Les compléments alimentaires


I.  Pourquoi faut-il se préparer à échanger au sujet des compléments alimentaires avec les propriétaires ?

Les compléments alimentaires pour animaux de compagnie ont connu une croissance rapide et significative ces dernières années, soutenue par la perception des bénéfices potentiels pour la santé et l'amélioration du bien-être des animaux. Il existe aujourd'hui de nombreux produits parmi lesquels les propriétaires peuvent choisir, disponibles par le biais de différents canaux et sous différentes formes. Pour les propriétaires, donner un complément alimentaire à leur animal c'est en faveur de la santé de celui çi. Mais cela est-il une bonne approche ?

 

Lorsque l’animal reçoit une alimentation complète, saine et équilibré, a-t-il réellement besoin de compléments alimentaires ?

Etant donné que les clients d'un vétérinaire sur deux posent des questions sur les compléments alimentaires1, il est important que les vétérinaires et les ASV soient préts à avoir ce type de discussion. Voici quelques éléments pour être en mesure de répondre aux questions des propriétaires.


II.  Que sont les compléments alimentaires et comment sont-ils réglementés ?

 

Selon l'Autorité européenne de sécurité des aliments2, les compléments alimentaires sont des sources concentrées de nutriments, (minéraux, vitamines ou toute autre substance ayant un effet nutritionnel ou physiologique, comme les acides aminés, les acides gras essentiels, les fibres et divers extraits de plantes médicinales). Ils doivent être administrés en complément de l'alimentation de l'animal. selon les recommandations indiquées par le fabricant.

Selon la réglementation européenne, les compléments alimentaires sont considérés comme étant des aliments. Cela a une implication très claire : ne sont pas des médicaments, car ils ne guérissent pas ne traitent pas et n’ont pas de bénéfices préventifs.

Les compléments alimentaires vétérinaires n'étant pas soumis à la même réglementation que les médicaments, cela signifie qu'il n’est pas nécessaire d’apporter une quelconque preuve d'efficacité avant de les mettre sur le marché3. Toutefois, la législation européenne sur les aliments pour animaux de compagnie réglemente les allégations fonctionnelles portant sur les avantages pour la santé qui vont au-delà des besoins nutritionnels. Tout aliment pour animaux de compagnie destiné à des fins nutritionnelles particulières (aliments « diététiques », par exemple pour « soutenir la fonction rénale en cas d'insuffisance rénale chronique » ou « soutenir le métabolisme des articulations en cas d'arthrose ») doit être conforme à la législation spécifique sur les PARNUTS c'est-à-dire les aliments destinés à des fins nutritionnelles particulières). Il incombe au fabricant de veiller à ce qu'un complément alimentaire mis sur le marché soit sûr. Les études systématiques sont encore rares, ce qui rend difficile l'évaluation des produits existants et la prise de décisions éclairées à leur sujet3.

+---+

QUESTIONS SUR LE TEXTE =
a) D'après le texte sur les compléments alimentaires, à qui revient la responsabilité de veiller à la sécurité d'un complément alimentaire mis sur le marché ?
b) Reprenez le texte sur les compléments alimentaires pour animaux et rédigez la suite qui vient après sa dernière phrase.

DONNÉES ENREGISTRÉES =
+---+

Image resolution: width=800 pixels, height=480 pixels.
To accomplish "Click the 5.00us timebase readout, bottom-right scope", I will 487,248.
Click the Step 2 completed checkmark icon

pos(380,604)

+---+

LISTE DES RÉPONSES =
a) Cette responsabilité incombe au fabricant.

b)
III.  L'importance d'une alimentation complète et équilibrée.

 

Si un chien ou un chat est nourri avec une alimentation complète et équilibrée, adaptée à son stade de vie et/ou à son état de santé, théoriquement, il ne devrait pas avoir besoin de complément alimentaire fournissant des nutriments supplémentaires. Une alimentation complète, lorsqu'elle est administrée correctement selon les recommandations du fabricant, est nécessaire pour répondre à tous les besoins nutritionnels, y compris des minéraux et des vitamines, adaptés au stade de vie ou à l'état de santé de l'animal pour lequel elle a été conçue4. En cas d’évolution dans l’état de santé de l'animal, une autre alimentation appropriée doit être choisie. Tout apport supplémentaire, par exemple sous forme de complément alimentaire, pourrait entraîner un dépassement des doses quotidiennes recommandées et être toxique pour l'animal. Le non-respect des besoins nutritionnels d'un animal peut entraîner diverses pathologies (obésité, malnutrition, maladies rénales, gastro-intestinales ou dentaires.

Cela dit, choisir le bon régime alimentaire pour un animal de compagnie peut être complexe et difficile.

Alors si en théorie, donner un complément alimentaire à un animal qui suit un régime complet et équilibré, n'est pas nécessaire pour lui fournir les nutriments dont il a besoin, dans la pratique, un vétérinaire doit etre en mesure de conseiller le propriétaire de l'animal en s'appuyant sur des preuves scientifiques solides et d'engager une discussion ouverte pour l'aider à prendre des décisions éclairées. 


IV.  Recommander des suppléments alimentaires dans le cadre des soins contextualisés.

Les vétérinaires sont les mieux placés pour conseiller les propriétaires d'animaux sur le besoin potentiel de suppléments alimentaires. En effet, un vétérinaire sur deux recommande régulièrement des nutraceutiques à ses patients. La plupart du temps, cela se fait à la demande des propriétaires d'animaux (78 %) ou avant l'apparition d'une maladie (73 %).

Si un propriétaire d'animal souhaite un supplément alimentaire, la première chose à examiner est l'alimentation actuelle et la raison pour laquelle le propriétaire désire un supplément.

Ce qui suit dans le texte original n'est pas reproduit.